(Document text):

The CRT display image is repeatedly updated through a display refresh operation. Display refresh involves transferring each pixel of the display image from the display memory to an output, once per frame. For displays having high resolutions and/or large bit depths, display refresh consumes a large amount of the total available display memory bandwidth, reducing the memory bandwidth available to the controller for other purposes (the "available update bandwidth") such as updating and manipulating the display image. This results in slower display performance for users.
It is known in the prior art to overcome bandwidth reduction due to display refresh by increasing overall memory bandwidth, employing larger bus widths or faster memory bus operating frequencies. Such solutions require an overall system upgrade however. Additional memory bandwidth has also been achieved by utilizing specialized memory devices such as multi-port random access memories (often called VRAMs in video applications). However, such approaches result in systems of increased COSTS.
It is therefore desirable to arrive at a solution that reduces required display refresh bandwidth, thereby increasing available update bandwidth without incurring substantial additional costs or requiring a significant change in overall system design. By reducing required refresh bandwidth the performance of interactive graphics displays can be improved.
It is an object of the present invention to provide a graphics display system with increased available update bandwidth that does not require a substantial amount of additional memory.
It is another object of the present invention to provide a graphics display system that reduces the amount of display memory bandwidth required for display refresh.
According to the present invention the display image of a computer system is stored as a plurality of screen lines, each screen line being composed of a number of consecutive bit groups (referred to herein as addressable units). The system further includes a redundancy memory having a redundancy row line corresponding to each screen line. Each redundancy row line stores redundancy data that includes a "repeat bit" for every addressable unit in a screen line. The value of the repeat bit indicates whether or not the addressable unit is identical to the previous addressable unit. The repeat bit takes one of two states; SKIP (meaning identical to the previous addressable unit) or NONSKIP (meaning different than the previous addressable unit).

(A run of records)
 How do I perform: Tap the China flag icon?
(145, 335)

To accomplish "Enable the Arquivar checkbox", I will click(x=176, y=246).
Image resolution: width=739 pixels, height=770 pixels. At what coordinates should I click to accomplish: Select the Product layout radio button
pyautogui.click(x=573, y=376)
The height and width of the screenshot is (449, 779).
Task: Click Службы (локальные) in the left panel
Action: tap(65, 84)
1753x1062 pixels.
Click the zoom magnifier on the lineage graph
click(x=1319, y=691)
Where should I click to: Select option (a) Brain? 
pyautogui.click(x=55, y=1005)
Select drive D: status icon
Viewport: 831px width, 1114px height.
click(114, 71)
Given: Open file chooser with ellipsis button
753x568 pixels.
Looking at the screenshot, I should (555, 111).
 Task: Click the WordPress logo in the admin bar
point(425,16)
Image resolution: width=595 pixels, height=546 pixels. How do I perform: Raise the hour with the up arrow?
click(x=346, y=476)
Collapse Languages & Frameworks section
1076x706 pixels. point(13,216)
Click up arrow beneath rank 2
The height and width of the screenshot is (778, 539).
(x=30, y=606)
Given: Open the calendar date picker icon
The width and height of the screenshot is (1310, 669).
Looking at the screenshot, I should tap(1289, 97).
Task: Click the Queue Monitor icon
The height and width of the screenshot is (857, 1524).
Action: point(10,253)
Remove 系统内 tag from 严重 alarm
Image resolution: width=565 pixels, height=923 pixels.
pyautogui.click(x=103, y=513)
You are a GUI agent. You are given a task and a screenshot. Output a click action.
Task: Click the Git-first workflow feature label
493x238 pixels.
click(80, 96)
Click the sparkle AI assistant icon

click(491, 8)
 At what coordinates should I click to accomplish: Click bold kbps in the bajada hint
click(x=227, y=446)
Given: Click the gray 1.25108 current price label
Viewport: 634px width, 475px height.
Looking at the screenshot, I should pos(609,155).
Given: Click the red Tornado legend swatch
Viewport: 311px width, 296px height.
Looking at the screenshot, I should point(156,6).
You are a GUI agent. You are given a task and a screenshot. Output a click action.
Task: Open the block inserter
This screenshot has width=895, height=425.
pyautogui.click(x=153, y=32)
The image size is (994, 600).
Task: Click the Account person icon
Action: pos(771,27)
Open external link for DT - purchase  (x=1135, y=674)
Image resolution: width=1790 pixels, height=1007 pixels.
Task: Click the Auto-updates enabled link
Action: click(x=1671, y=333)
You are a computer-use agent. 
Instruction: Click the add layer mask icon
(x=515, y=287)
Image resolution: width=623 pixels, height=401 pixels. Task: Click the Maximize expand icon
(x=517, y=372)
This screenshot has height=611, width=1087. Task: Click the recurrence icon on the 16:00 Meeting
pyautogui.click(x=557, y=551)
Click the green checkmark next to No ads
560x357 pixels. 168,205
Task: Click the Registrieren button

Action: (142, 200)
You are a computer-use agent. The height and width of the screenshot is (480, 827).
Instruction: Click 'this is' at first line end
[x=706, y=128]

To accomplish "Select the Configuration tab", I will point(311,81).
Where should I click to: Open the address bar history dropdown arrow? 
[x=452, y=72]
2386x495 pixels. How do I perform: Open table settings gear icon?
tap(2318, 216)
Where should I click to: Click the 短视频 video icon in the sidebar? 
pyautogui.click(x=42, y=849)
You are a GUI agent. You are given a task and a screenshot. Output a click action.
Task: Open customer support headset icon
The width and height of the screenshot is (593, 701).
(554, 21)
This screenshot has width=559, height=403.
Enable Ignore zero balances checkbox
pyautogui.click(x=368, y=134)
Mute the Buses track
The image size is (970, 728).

(Problems):
[1] In the display refresh text, what two states can a repeat bit take?
[2] Continue the text on display refresh bandwidth from where it stops.

(Task-by-task outputs):
[1] SKIP and NONSKIP.

[2]
During a refresh operation each screen line is read from screen memory in consecutive addressable units. If the screen line has not been written to by the controller since the redundancy data were last computed, the redundancy data are used by a repeating circuit to repeat those addressable units that match their immediately preceding identical addressable unit, instead of fetching said addressable unit from the display memory. A NONSKIP bit indicates a new data word must be fetched from the display memory.
If the screen line has been written to since the last redundancy data were computed, the redundancy data are possibly inaccurate and therefore are not used. Rather, each addressable unit in the screen line is read and displayed. During this operation the redundancy data for that screen line are recomputed and written to the redundancy memory.
An advantage of the present invention is that it takes advantage of the large areas of constant color or regular patterns common to many GUIs.
Other objects and advantages of the invention will become apparent in light of the following description thereof.
FIG. 1 is a block schematic diagram illustrating a preferred embodiment of the present invention.
FIG. 2 is a block schematic diagram illustrating the screen memory and the redundancy data memory of the preferred embodiment of the present invention.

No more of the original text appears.